The House Privileges and Elections Committee finally takes-up a bill of genuine substance on Friday: a proposed constitutional amendment to protect property rights. It’s one of those big issues that manages to slide under the media radar because it’s just doesn’t seem as sexy as bills dealing with God, guns or gays. That needs to change.
Earlier in the session, a similar property rights amendment backed by Sen. Mark Obenshain was scuttled in a subcommittee. Obenshain noted on his Facebook page that it wasn’t a “huge surprise, as the subcommittee is actually more hostile to property rights than the full Privileges & Elections (P&E) Committee.
How can Virginia politicians be hostile to property rights? Because like their sloppy and corrupt handling of the state budget, it’s part of the Virginia Way. And this antipathy isn’t reserved to legislators. It also includes the bureaucrats in charge of Virginia’s anti-terrorism initiatives.
As attorney Jeremy Hopkins noted, a “Virginia Department of Emergency Management’s training manual (‘Terrorism & Security Awareness Orientation for State Employees’) has labeled ‘property rights activists’ as terrorists.”
Yes, indeed, those dangerous folks at the Farm Bureau, the Family Foundation, Tertium Quids and other groups are, in the minds of the state’s anti-terrorism Pooh-Bahs, in the same league as al-Qaida. Once this became public knowledge, the state changed its definition to “’property rights extremists: anti-eminent domain.’”
So…if, say a local housing authority tries to takes your land and you take them to court over the matter, the state may consider you an extremist. One can only imagine what they might consider you if you dare speak up on eminent domain reform before a General Assembly committee.

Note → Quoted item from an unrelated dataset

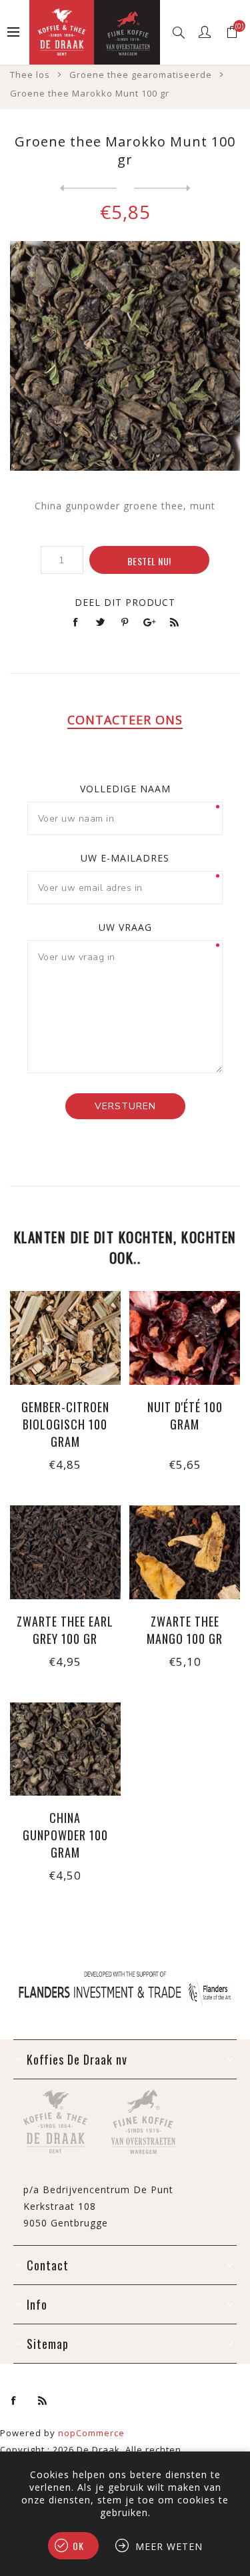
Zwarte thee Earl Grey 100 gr (65, 1630)
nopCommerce (91, 2433)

But we already have an idea of what might happen. Last year, a narrow property rights bill carried by House minority leader Ward Armstrong was defeated in the Senate after some members took exception to the tone of one of the people—Henry Howell, III, son of legendary liberal firebrand and Lt. Gov. Henry Howell — testifying on the measure.
Howell must have counted himself fortunate he wasn’t carted away in irons.
Though it would have gotten the pathetic Richmond press corps’ attention.